The theoretical spine is what Wang calls a Non-Reducibility Theorem: the conditional mutual information between model identity and the b index, given accuracy, is reported as I(b; model | ε) = 1.56 bits, with roughly 64.5% of cross-model variance in b left unexplained by ε. In the author's framing, severity profile and error rate are informationally non-redundant — knowing one does not let a reader skip the other. The exact independence and sample-size assumptions behind that 1.56-bit figure are not fully resolved in the source material, so the number is best reported as the paper's own claim rather than as an established lower bound.
The mechanism story is the part most likely to be useful to builders. Wang's severity taxonomy, reported with inter-rater κ = 0.83, finds that low-severity errors are dominated by retrievals (71% within that bin) while high-severity errors are dominated by fabrications (39% within that bin), and that the composition shifts with model size at p < 0.0001. The percentages are compositions within severity bins, not a partition of all errors, and the draft should not present them as covering the whole error space.
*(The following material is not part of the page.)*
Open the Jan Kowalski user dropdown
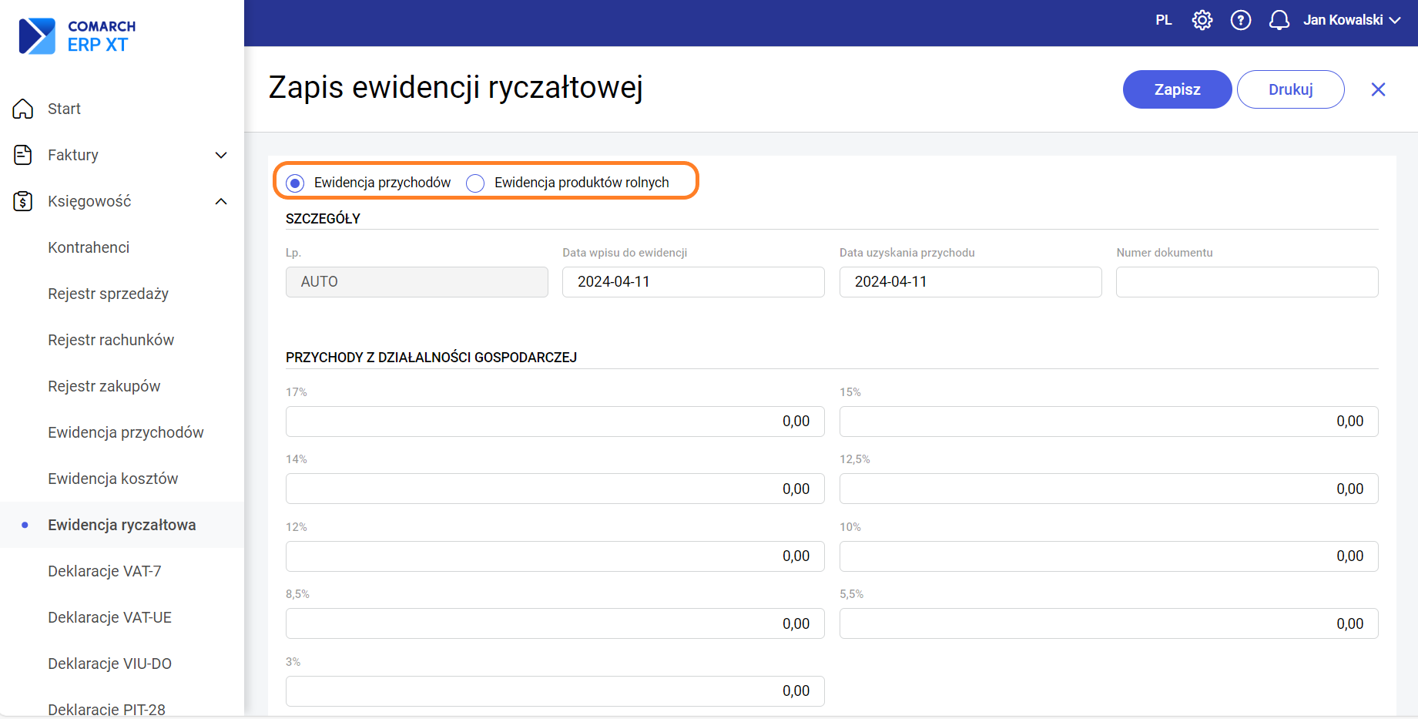Screen dimensions: 1418x719 [x=1351, y=20]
Read carefully, the claim is narrower and more interesting: as models scale, the mix of "got the wrong date" versus "invented a plausible-looking ruling" tilts in measurable ways, and that tilt is invisible on a scalar leaderboard.
The constructive lever Wang proposes is simple to state and uncomfortable for the field: report the severity distribution alongside accuracy, not in place of it. The 85-of-210 result is the empirical case that accuracy alone cannot resolve which model is safer to deploy; the non-reducibility figure is the information-theoretic case that severity carries signal the rate cannot; the mechanism shift is the case that the signal is not noise but a learnable property of the model. None of that is a claim that severity reporting "solves" hallucination, and the paper does not argue that. It argues that any evaluator who cares about the difference between a wrong date and a fabricated court ruling is currently using a ruler that cannot see the difference.
The caveats that travel with the source matter. arXiv:2606.05170 is a sole-author v1 preprint in cs.LG, not peer-reviewed, with no companion press release, lab blog, or co-author institution visible in the source set. The precise independence assumptions behind the Non-Reducibility Theorem, and any independent replication or critique since 15 April 2026, are open follow-ups, not blockers for the central claim. A reader who wants to use b as a knob should still treat the headline numbers as author-attributed and the framing as the author's, not as a settled industry position.
The practical upshot is a new question to put to any model card, any leaderboard, and any procurement memo: not just what is the error rate, but what is the tail — and which kind of wrong populates it. ERRORQUAKE's contribution is to give that question a number, a validation study, and a theorem saying the number cannot be recovered from accuracy alone. Whether the field adopts the number is a separate question. The conflation it names is already here.